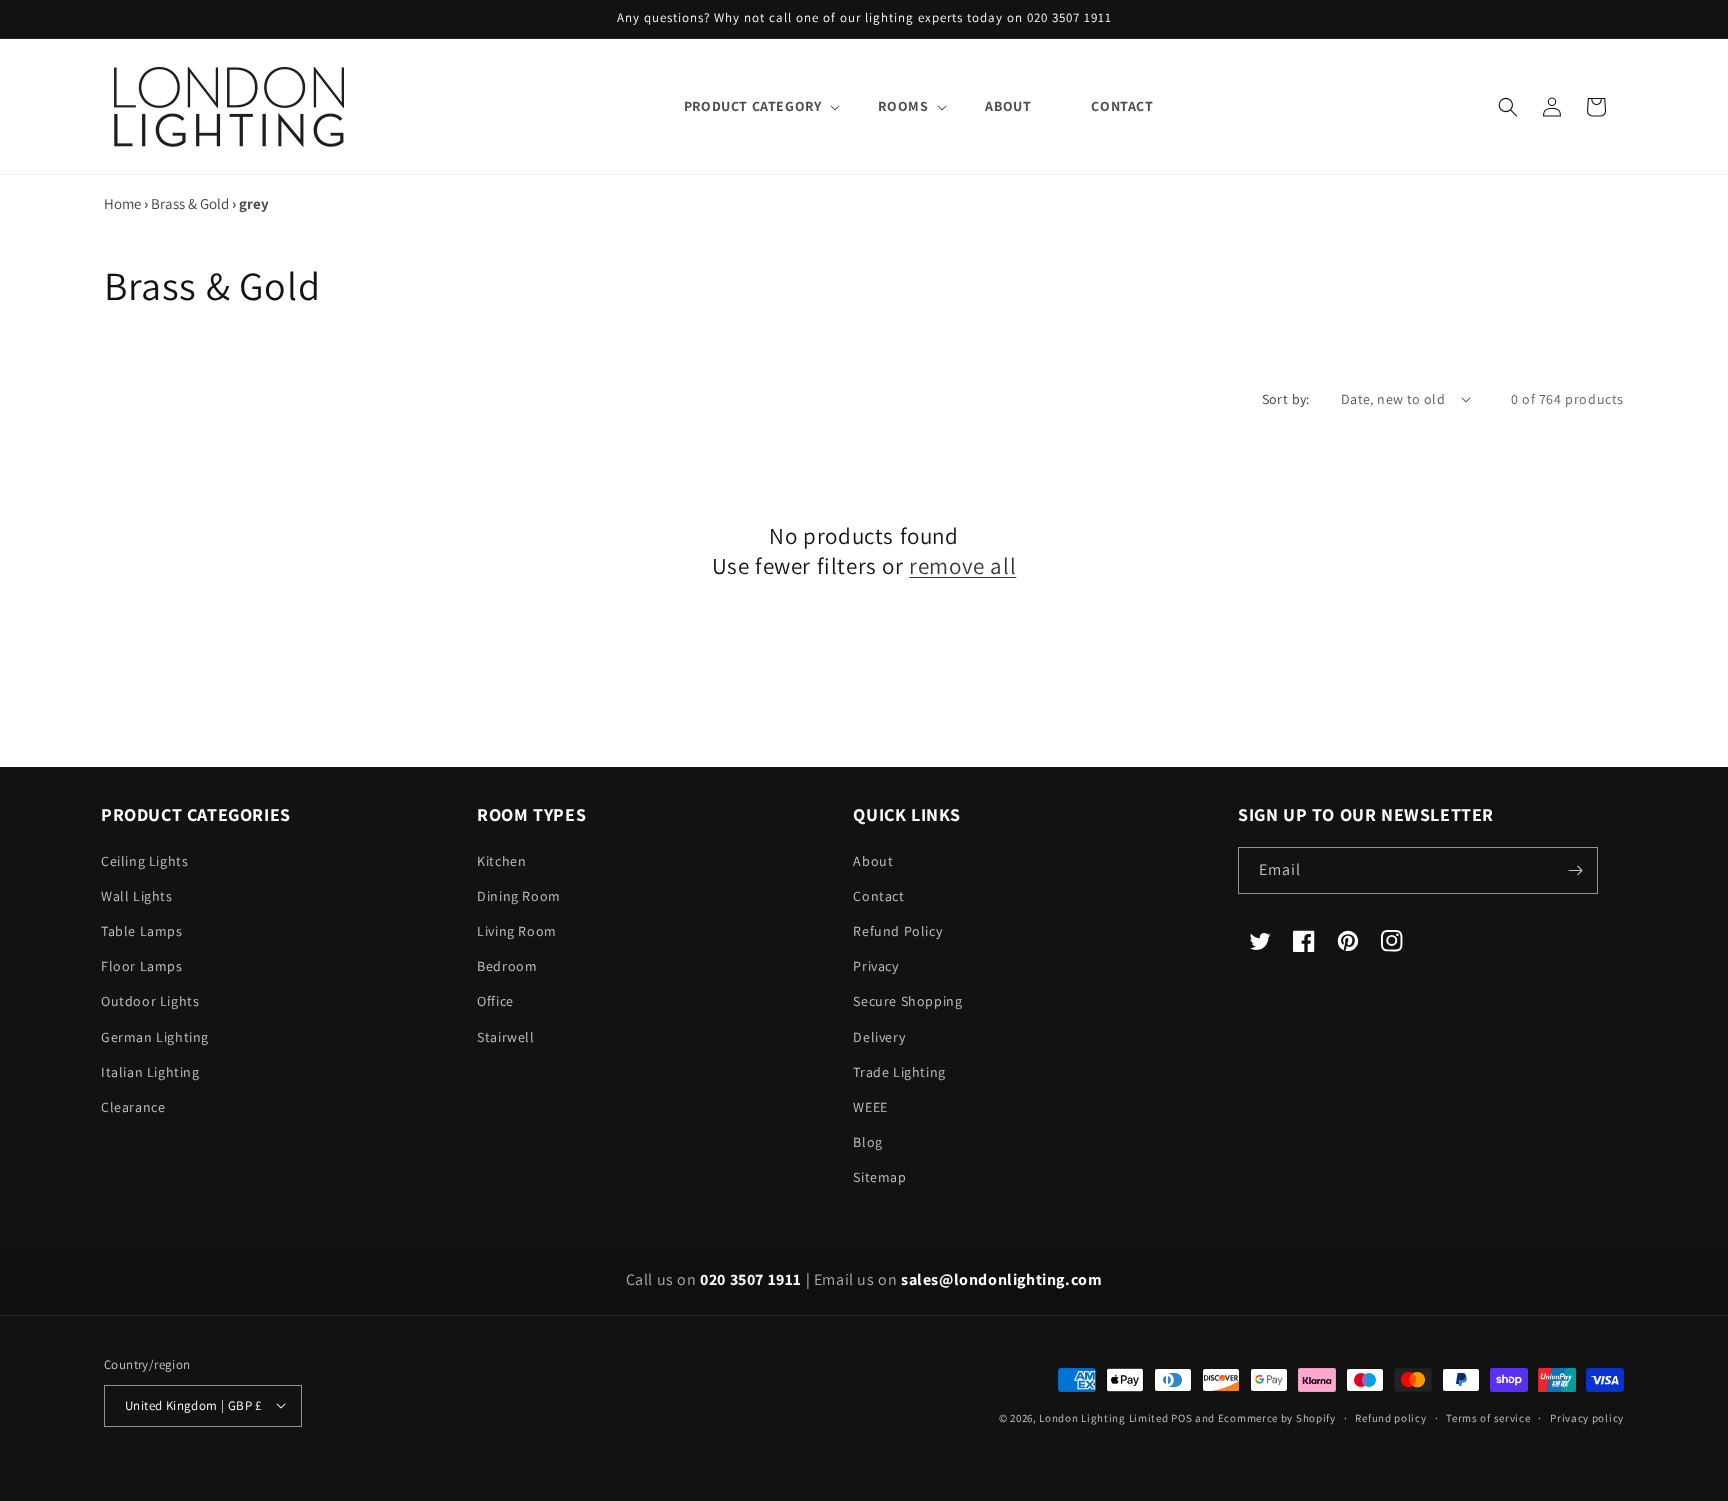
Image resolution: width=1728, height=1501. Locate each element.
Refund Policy (897, 931)
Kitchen (501, 861)
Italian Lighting (150, 1072)
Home (122, 203)
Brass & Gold (190, 203)
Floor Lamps (142, 966)
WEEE (870, 1107)
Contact (878, 896)
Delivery (879, 1037)
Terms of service (1488, 1417)
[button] (751, 106)
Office (495, 1002)
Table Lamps (142, 931)
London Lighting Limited (1103, 1417)
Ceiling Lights (144, 861)
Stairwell (505, 1037)
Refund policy (1390, 1417)
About (873, 861)
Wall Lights (137, 896)
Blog (867, 1142)
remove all (962, 566)
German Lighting (155, 1037)
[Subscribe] (1575, 870)
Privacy (875, 966)
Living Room (517, 931)
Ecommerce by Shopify (1277, 1417)
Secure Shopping (907, 1002)
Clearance (133, 1107)
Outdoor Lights (150, 1002)
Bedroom (507, 966)
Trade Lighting (899, 1072)
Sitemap (879, 1178)
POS (1181, 1417)
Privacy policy (1587, 1417)
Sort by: (1286, 399)
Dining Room (519, 896)
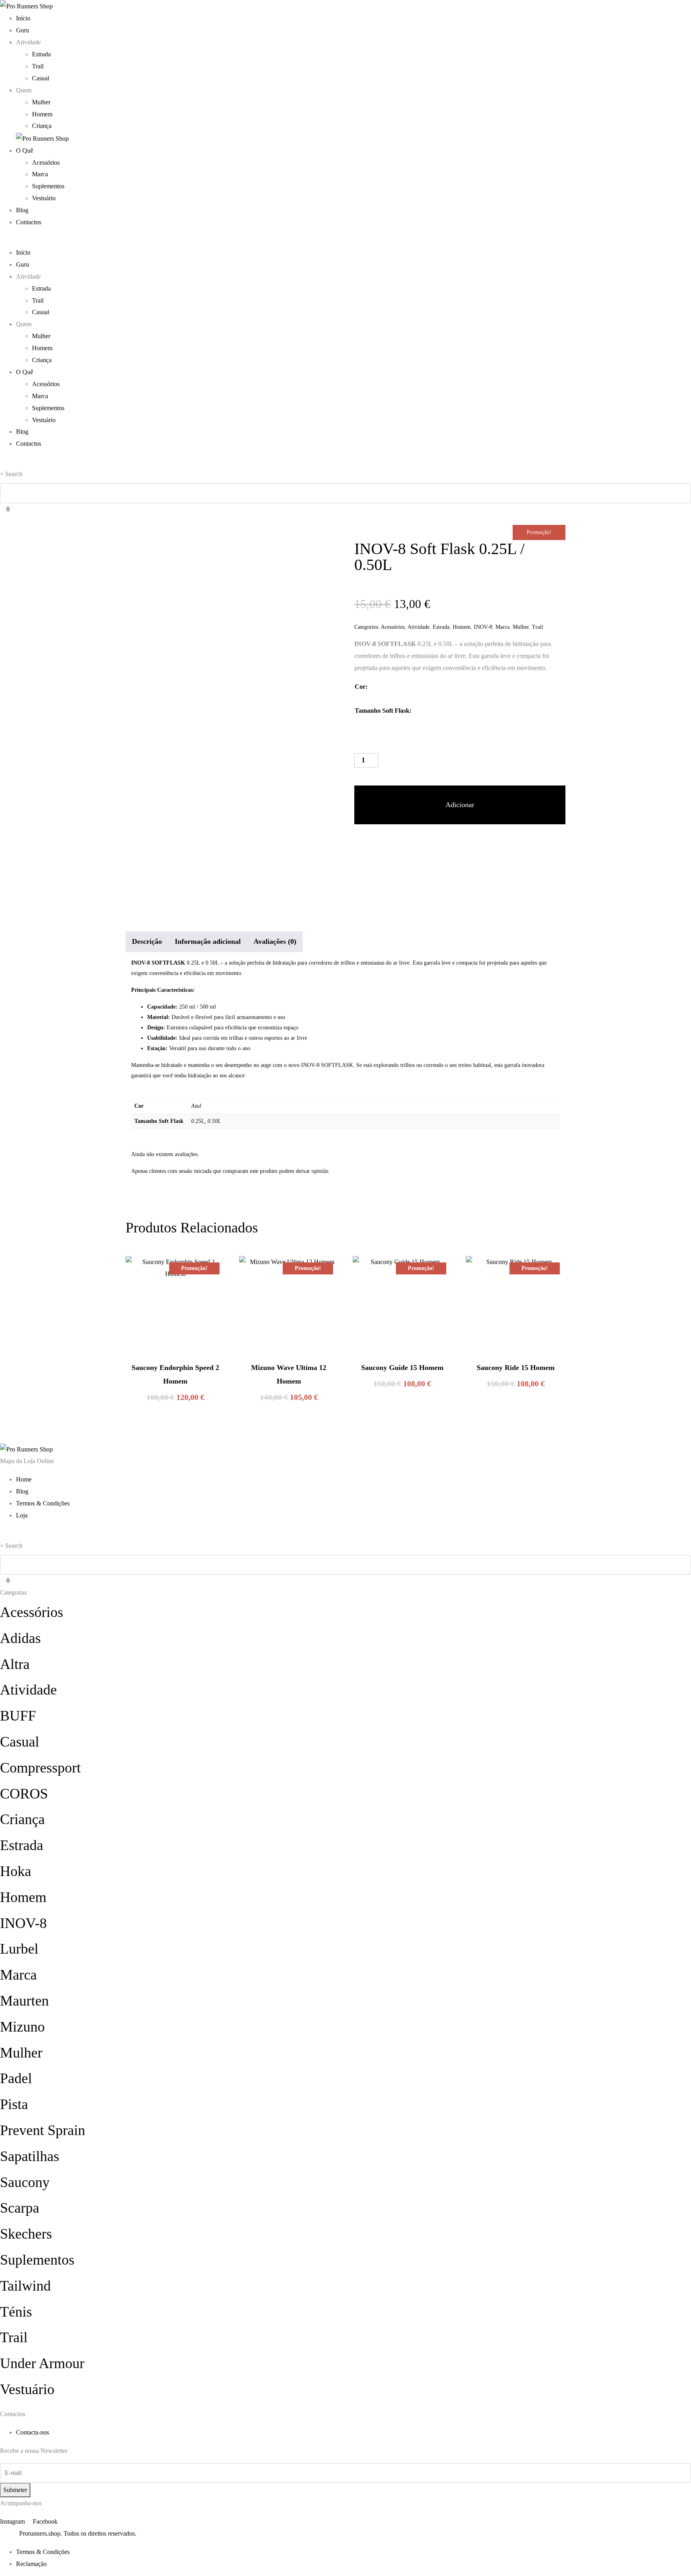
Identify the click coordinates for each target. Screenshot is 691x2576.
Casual (40, 78)
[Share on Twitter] (375, 844)
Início (23, 18)
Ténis (16, 2312)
_ _ _ _ _ _ _
## WHAT YOU HAVE TO DO
Omitting the pictures, copy each record above exactly as it stands.

## RESULT OF THE EXERCISE
Image resolution: width=1728, height=1501. Locate each element.
Refund Policy (897, 931)
Kitchen (501, 861)
Italian Lighting (150, 1072)
Home (122, 203)
Brass & Gold (190, 203)
Floor Lamps (142, 966)
WEEE (870, 1107)
Contact (878, 896)
Delivery (879, 1037)
Terms of service (1488, 1417)
[button] (751, 106)
Office (495, 1002)
Table Lamps (142, 931)
London Lighting Limited (1103, 1417)
Ceiling Lights (144, 861)
Stairwell (505, 1037)
Refund policy (1390, 1417)
About (873, 861)
Wall Lights (137, 896)
Blog (867, 1142)
remove all (962, 566)
German Lighting (155, 1037)
[Subscribe] (1575, 870)
Privacy (875, 966)
Living Room (517, 931)
Ecommerce by Shopify (1277, 1417)
Secure Shopping (907, 1002)
Clearance (133, 1107)
Outdoor Lights (150, 1002)
Bedroom (507, 966)
Trade Lighting (899, 1072)
Sitemap (879, 1178)
POS (1181, 1417)
Privacy policy (1587, 1417)
Sort by: (1286, 399)
Dining Room (519, 896)
Identify the click coordinates for each target. Screenshot is 691x2576.
Casual (40, 78)
[Share on Twitter] (375, 844)
Início (23, 18)
Ténis (16, 2312)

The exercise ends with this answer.